Copy out every line of the records below word for word, with no changes.

- _Supplied data_:
┌────────
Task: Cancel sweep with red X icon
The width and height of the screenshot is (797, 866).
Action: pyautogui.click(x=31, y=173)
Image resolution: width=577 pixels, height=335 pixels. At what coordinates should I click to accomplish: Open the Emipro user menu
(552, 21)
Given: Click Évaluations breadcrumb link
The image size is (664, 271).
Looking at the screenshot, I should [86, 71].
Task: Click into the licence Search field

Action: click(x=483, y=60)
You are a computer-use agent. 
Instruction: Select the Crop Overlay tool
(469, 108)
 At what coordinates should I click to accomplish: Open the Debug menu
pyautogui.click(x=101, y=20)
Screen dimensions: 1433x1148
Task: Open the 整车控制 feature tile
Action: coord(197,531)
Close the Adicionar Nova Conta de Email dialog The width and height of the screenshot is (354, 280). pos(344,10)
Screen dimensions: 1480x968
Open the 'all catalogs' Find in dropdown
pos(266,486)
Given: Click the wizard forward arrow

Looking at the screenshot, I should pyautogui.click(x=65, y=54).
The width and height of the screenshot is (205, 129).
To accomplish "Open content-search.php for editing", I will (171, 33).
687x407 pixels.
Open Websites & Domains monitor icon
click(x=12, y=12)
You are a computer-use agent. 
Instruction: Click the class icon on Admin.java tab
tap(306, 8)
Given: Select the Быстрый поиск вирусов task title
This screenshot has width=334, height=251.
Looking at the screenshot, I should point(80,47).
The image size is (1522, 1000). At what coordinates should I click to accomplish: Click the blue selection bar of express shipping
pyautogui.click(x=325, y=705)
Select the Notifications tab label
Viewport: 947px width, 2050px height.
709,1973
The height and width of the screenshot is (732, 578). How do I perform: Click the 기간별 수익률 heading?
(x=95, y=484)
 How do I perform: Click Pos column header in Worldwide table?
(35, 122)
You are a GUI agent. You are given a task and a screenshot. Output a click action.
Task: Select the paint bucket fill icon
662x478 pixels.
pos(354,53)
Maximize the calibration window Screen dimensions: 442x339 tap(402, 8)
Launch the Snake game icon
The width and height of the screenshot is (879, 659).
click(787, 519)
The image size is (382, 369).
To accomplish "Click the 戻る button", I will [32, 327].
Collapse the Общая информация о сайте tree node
└────────
- _Exercise result_:
Task: Cancel sweep with red X icon
The width and height of the screenshot is (797, 866).
Action: pyautogui.click(x=31, y=173)
Image resolution: width=577 pixels, height=335 pixels. At what coordinates should I click to accomplish: Open the Emipro user menu
(552, 21)
Given: Click Évaluations breadcrumb link
The image size is (664, 271).
Looking at the screenshot, I should [86, 71].
Task: Click into the licence Search field

Action: click(x=483, y=60)
You are a computer-use agent. 
Instruction: Select the Crop Overlay tool
(469, 108)
 At what coordinates should I click to accomplish: Open the Debug menu
pyautogui.click(x=101, y=20)
Screen dimensions: 1433x1148
Task: Open the 整车控制 feature tile
Action: coord(197,531)
Close the Adicionar Nova Conta de Email dialog The width and height of the screenshot is (354, 280). pos(344,10)
Screen dimensions: 1480x968
Open the 'all catalogs' Find in dropdown
pos(266,486)
Given: Click the wizard forward arrow

Looking at the screenshot, I should pyautogui.click(x=65, y=54).
The width and height of the screenshot is (205, 129).
To accomplish "Open content-search.php for editing", I will (171, 33).
687x407 pixels.
Open Websites & Domains monitor icon
click(x=12, y=12)
You are a computer-use agent. 
Instruction: Click the class icon on Admin.java tab
tap(306, 8)
Given: Select the Быстрый поиск вирусов task title
This screenshot has width=334, height=251.
Looking at the screenshot, I should point(80,47).
The image size is (1522, 1000). At what coordinates should I click to accomplish: Click the blue selection bar of express shipping
pyautogui.click(x=325, y=705)
Select the Notifications tab label
Viewport: 947px width, 2050px height.
709,1973
The height and width of the screenshot is (732, 578). How do I perform: Click the 기간별 수익률 heading?
(x=95, y=484)
 How do I perform: Click Pos column header in Worldwide table?
(35, 122)
You are a GUI agent. You are given a task and a screenshot. Output a click action.
Task: Select the paint bucket fill icon
662x478 pixels.
pos(354,53)
Maximize the calibration window Screen dimensions: 442x339 tap(402, 8)
Launch the Snake game icon
The width and height of the screenshot is (879, 659).
click(787, 519)
The image size is (382, 369).
To accomplish "Click the 戻る button", I will [32, 327].
Collapse the Общая информация о сайте tree node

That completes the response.